Before being the stone on which Christ would have founded his Church, Simon Peter was the one who walked the entire path full of impulsive passion and at the same time uncertainty towards his Lord. So it was he who, before us, followed the itinerary that each of us is called to follow with all his humanity.
Simone was a fisherman: everyone has his job and everyone can find it hard in the darkness of so many nights and not catch anything.

But the presence of the Lord suddenly asks us to work on his word, that is, to live one’s existence within that powerful event which is Christ the Lord and then our work and our existence find a fruitfulness never known before. In this moment each of us perceives our distance from that merciful embrace and at the same time our extreme closeness.

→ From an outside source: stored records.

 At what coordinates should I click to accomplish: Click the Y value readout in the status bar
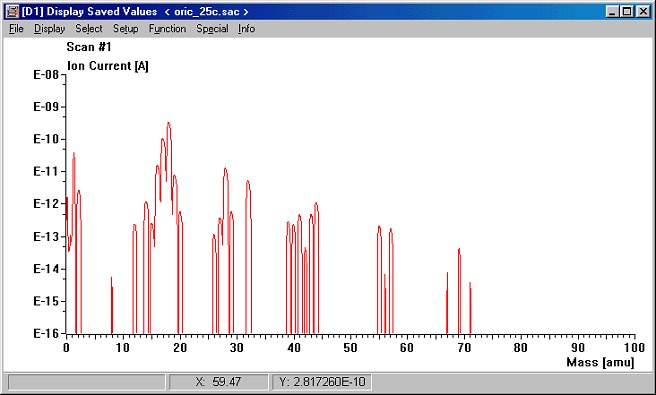(322, 382)
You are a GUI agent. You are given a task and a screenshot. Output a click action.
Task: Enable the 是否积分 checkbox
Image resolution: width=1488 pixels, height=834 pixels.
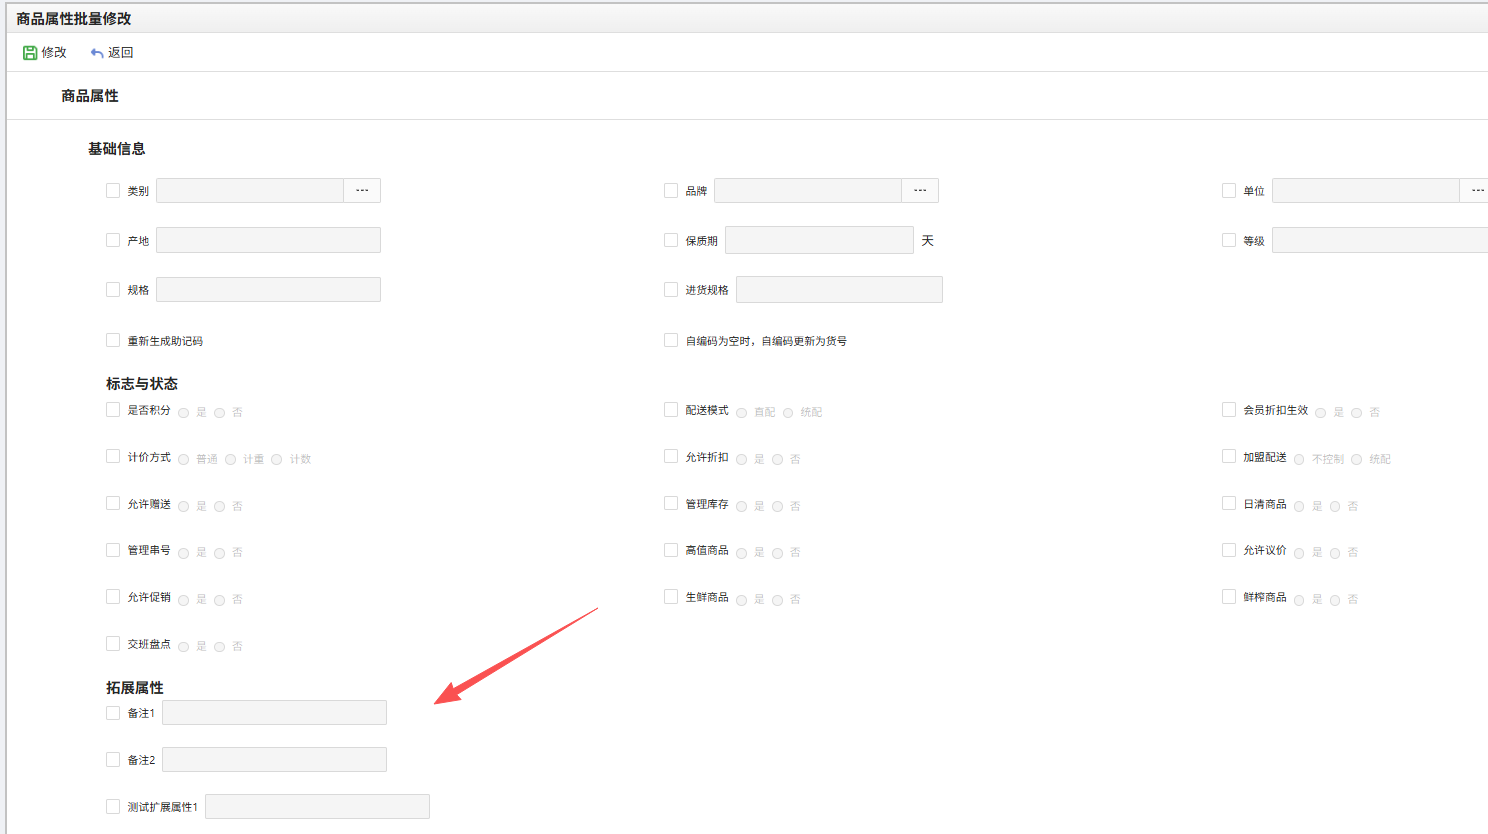(113, 410)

We will not be called to do other things, but to keep doing them for another purpose. So Peter will continue to be a fisherman, but thereafter he will be a fisher of men. Do we recognise the presence of the Lord and his voice to guide us to review and reset our mission as Christians? And above all do we trust his voice and so decide to follow him?

30 January 2022

Luke 4: 21-30


Last week we heard Jesus, in his hometown synagogue, proclaiming the words of the prophet Isaiah about bringing good news to the poor, healing the broken hearted, liberating captives and giving sight to the blind – announcing the Lord’s year of favour. 

In this week’s Gospel Jesus tells the congregation that this scripture is being fulfilled by him. At first, they are amazed at the local lad speaking so well. They have heard about healings in Capernaum, so Jesus knows they will want to see local miracles, but he also realises that their amazement means they will not have faith in him. He tells them that no prophet is ever accepted in his own country, giving the example of Elijah during a famine going to a foreign widow and Elisha healing Naaman, a Syrian, suffering from leprosy. This talk of preferring foreigners enraged the people and they dragged him out of town to throw him over the hill, but he slipped away.

So, what is Jesus saying to us today? Do we believe in his power to console, liberate and heal? Do we want to work with him for the benefit of the poor, even if it means paying more in taxes or donating more to charity? How do we feel about benefits for foreign migrants, refugees, and asylum seekers? Have we heard of Catholic Social Teaching and do we understand it – if not try looking it up.

 

16 January 2022

John 2:1-11


“My hour has not yet come”, Jesus says to his Mother who, at first, seems to have been bothered saying: “They have no more wine.” What does it mean “yet”? According to John, it is the crucial moment, of the Calvary above all; the eye of the needle through which the whole of history must pass in order to be turned inside out, of all men and of all times; but that “yet” is also the time of the public mission that prepares the passion of our Lord: that is the time of signs, of miracles! Jesus also obeys at a time that is not his own, which the Father has assigned to him, of which he is no longer master in certain sense because, although he is God, he has left his divine form with the Father and does not want to dispose of it as man. The very human miracle at Cana is a miracle of Mary’s faith. As it will be for the Canaanite, as
will happen for the centurion, Mary’s faith obtains from the Father that Jesus anticipates the hour. And then we see the strength of the “woman” who opens the banquet here at Cana and closes the extremes of the “yet” under the cross. Will we be able like Mary to ask Jesus not only for us but for the needs of the people around us and to firmly keep faith that the Lord can do miracles in our lives, filling our hearts with joy and love, making us partakers of the banquet?